3.2 Scale impacts on summary statistics of entire dataset
The summary statistics for CPUE in the study area did not exhibit any clear scaling relations except Max and CV, as illustrated by scaling equations, the associated goodness-of-fit R2s (Table 2) and the scaling curves (Fig. 3). This means that most of the summary statistics varied with a change in spatial scale. Both Max and CV showed exponential scaling relations with decaying trends for August and September, which may be due to the fact that the calculated CPUE is the averaged value of all data points within a fishing grid. The two statistics yielded double-quadratic polynomials that open upward for October. The 55′ scale defines the break point in the two quadratic polynomials for both Max and CV, and the early stages of Max and CV show decaying trends with changing scales.

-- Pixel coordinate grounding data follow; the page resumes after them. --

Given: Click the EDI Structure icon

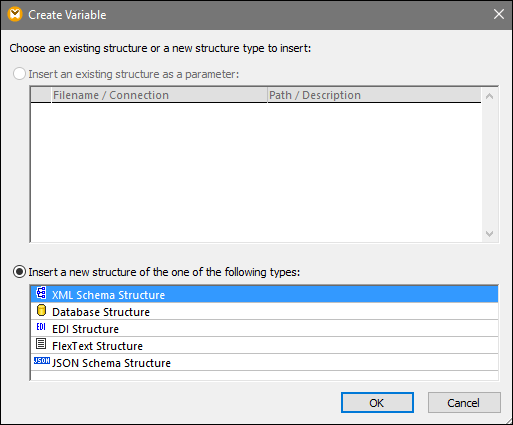Looking at the screenshot, I should click(x=41, y=327).
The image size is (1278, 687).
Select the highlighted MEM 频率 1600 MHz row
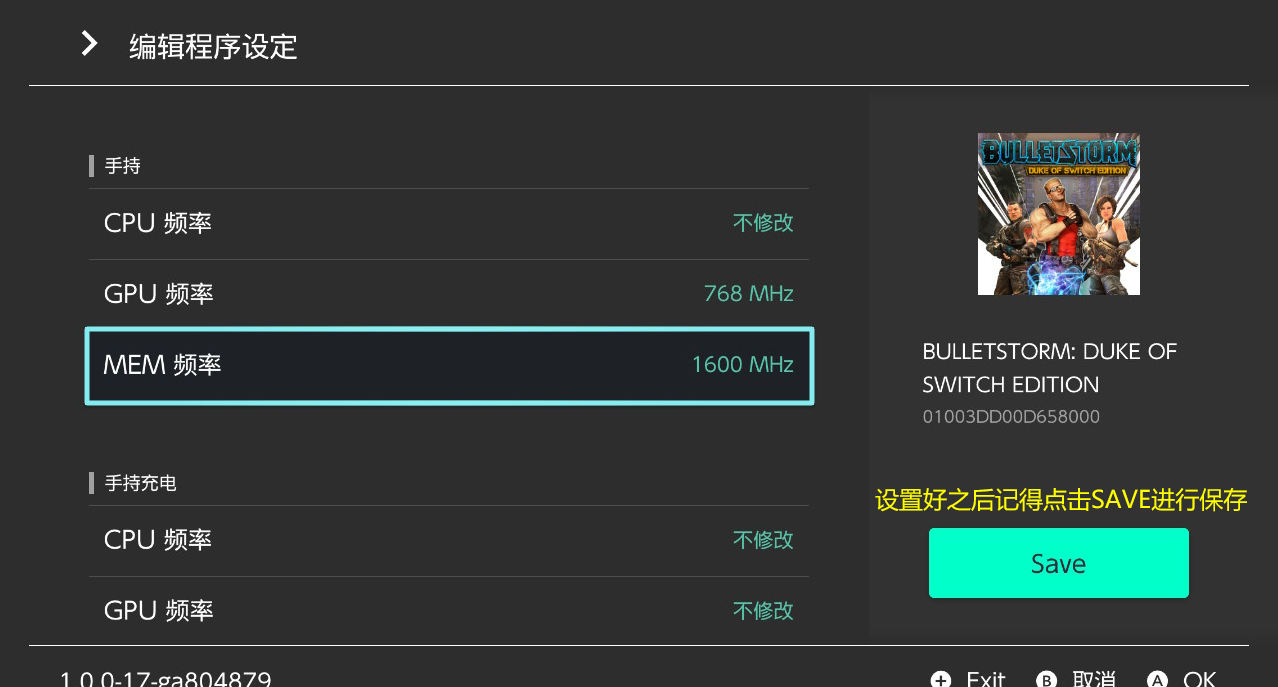pos(449,366)
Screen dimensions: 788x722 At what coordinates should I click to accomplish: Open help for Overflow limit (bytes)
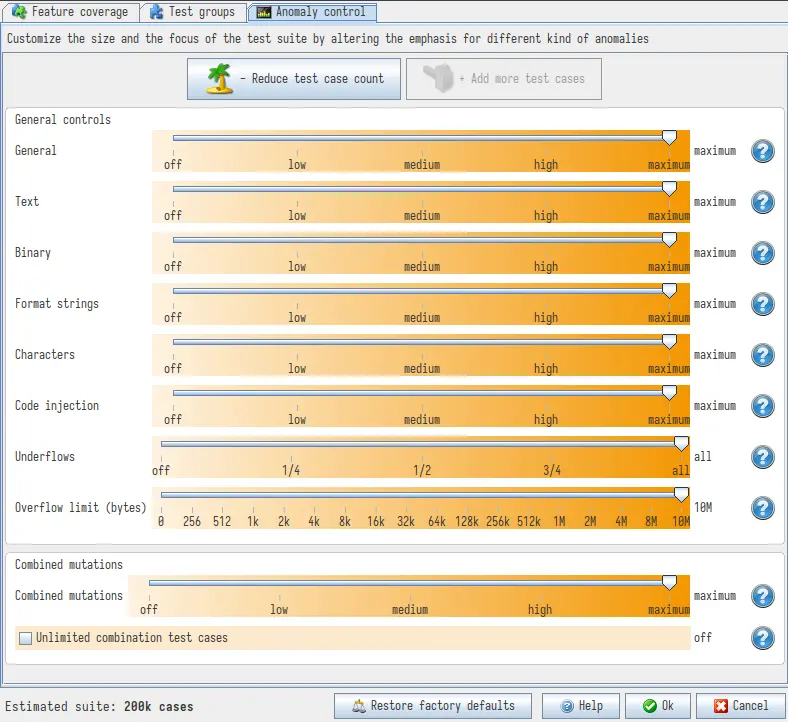[x=762, y=509]
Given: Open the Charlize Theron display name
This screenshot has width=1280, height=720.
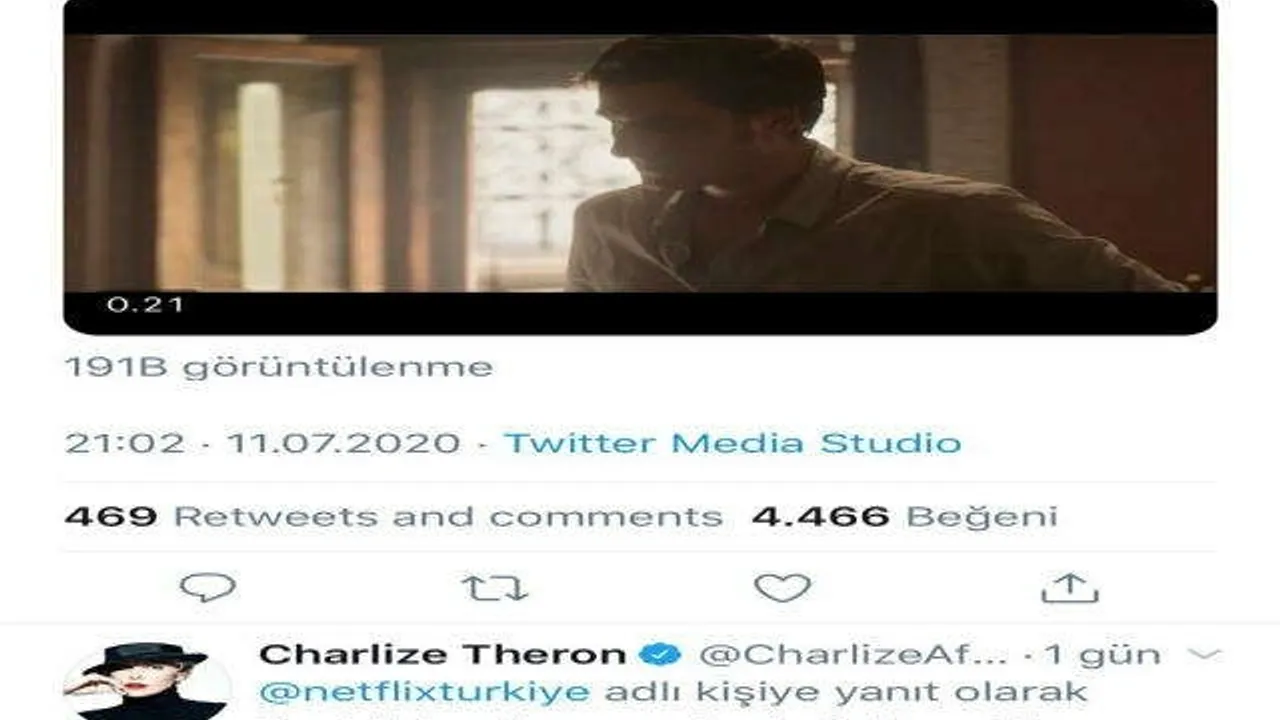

The CV for August and September showed a consistent lowering variation for O. bartramii CPUE as the spatial scale became coarser, while the CV for October is more complex.
3.3 Scale impacts on summary statistics for hot/cold spots
Spatial hot and cold spots were identified for all three months, as illustrated by the local clusters at four spatial scales including original, 30′×30′, 60′×60′, and 90′×90′ (Fig. 4). One hot and two cold spots were identified for August at the original scale, one hot and one cold spots were identified for September, and two hot and one cold spots were identified for October. The tessellations at 30′×30′ and 60′×60′ scales showed the same results, but the shapes differ between spatial scales. No cold spot was identified for any fishery data at coarse spatial scales from 80′ to 90′. The locations of both hot and cold spots moved slightly with changing scales. Points with z-score ranging from –1 to 1 (indicating spatial random patterns of CPUE) increased significantly as the spatial scale became coarser. In other words, the spatial patterns of CPUE were homogenized as spatial scale became coarser.
The results show that the scaling relationships of hot spots differ from those of cold spots (Table 3, Figs 5 and 6). For hot spots, clear scaling relationships were identified for six of the summary statistics including Max, SD, CV, kurtosis, Q1 and median (Table 3 and Fig. 5) while no clear scaling relationships were identified for the remaining statistics such as Min, mean, skewness and Q3. There are only two statistics (CV for October and Q1 for August) with goodness-of-fit R2s exceeding 0.9, two statistics (SD for September and kurtosis for August) with R2s smaller than 0.7, while the remaining statistics have R2s between 0.7-0.9. The scaling relationships for the hot spots define four general categories: (1) quadratic polynomial relationships that open upward for Max, SD and CV; (2) exponential relationships with a decaying trend for kurtosis in September and October; (3) linear relationships with a decaying trend for kurtosis in August and linear relationships with a growing trend for median in October; and (4) power law relationships with a growing trend for Q1 for all three months and for median in August and September. The Max value decreased before the nadirs but increased after the nadirs with changing spatial scales. The CV showed a lowering variation for O. bartramii CPUE before the nadirs but an increasing variation after the nadirs, as the spatial scale became coarser. CPUE kurtosis changed from leptokurtic to platykurtic with increasingly coarser spatial scales. Moreover, both Q1 and median indicate a general increase of CPUE for hot spots, as the spatial scale became coarser. This also indicates that these two statistics were highly sensitive to the change of the spatial scales.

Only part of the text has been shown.